Norman shook his head. “I never figured that game out. I mean, who came up with it? Checkers, that makes sense. Everything moves the same way.”

“If you appreciate that people are different, Norman, you appreciate that chess pieces are different.”

“If everyone were the same, it’d be a lot simpler.”

“Yes, it would.”

“You played that game with him,” Norman asked.

“Yes,” Charles said. “Eight or ten times over the years.”

“So who won?”

“I did.”

“How many times?”

“Every time.”

“You never told me that!” Dorothy said.

“That’s why he kept playing me,” Charles said. “You sold the set to Derek originally, didn’t you?” he asked Norman.
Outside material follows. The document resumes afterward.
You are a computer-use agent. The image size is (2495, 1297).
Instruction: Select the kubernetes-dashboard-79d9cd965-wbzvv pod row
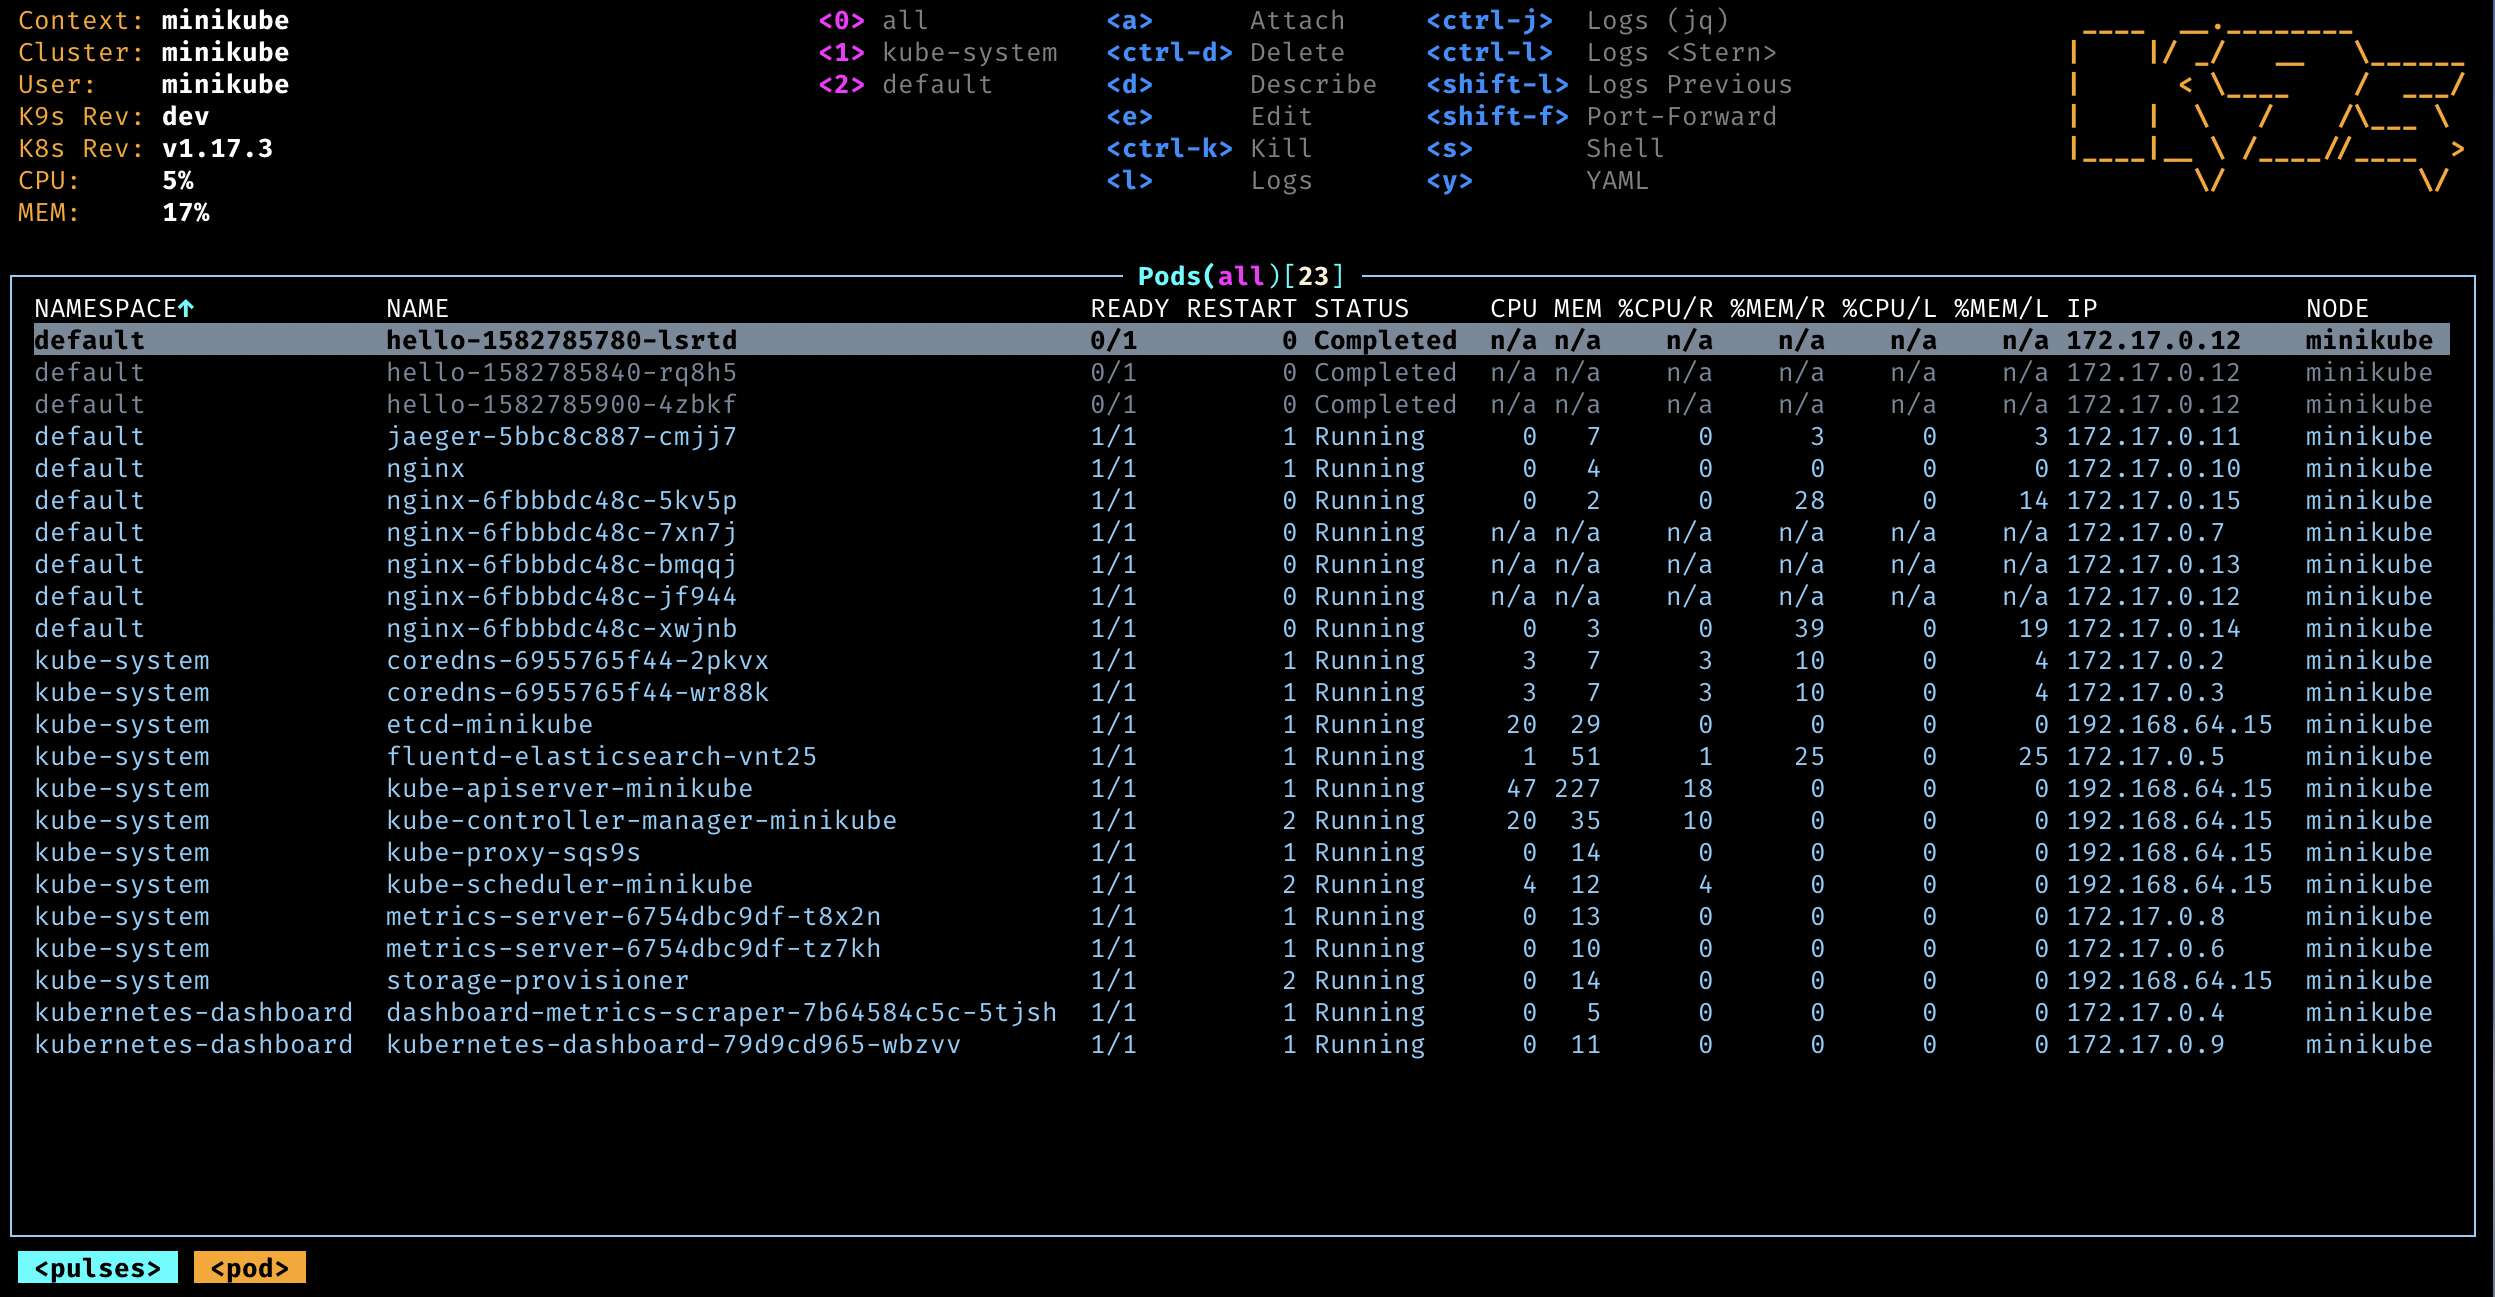(673, 1045)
“Yeah. First thing I sold him. Ten years ago at least.”

“Where did you get it?”

“Germany. It was part of a bunch of loot left over from the Nazis. They got everything they could back to whoever owned it before the war, and then they auctioned the rest for the Jewish Reparation Fund. Good cause.”

“And it had all been stolen by the Nazis,” Charles said. “There must have been quite a variety.”

“Some of them had good taste. It was everything-art, furniture, jewelry-everything. And that was just the stuff the government recovered after the war. A lot of it went underground.”

“What do you know about that underground market, Norman? The market for stolen art.”

“A little. I’ve got to, you know? In my business you’ve got to.”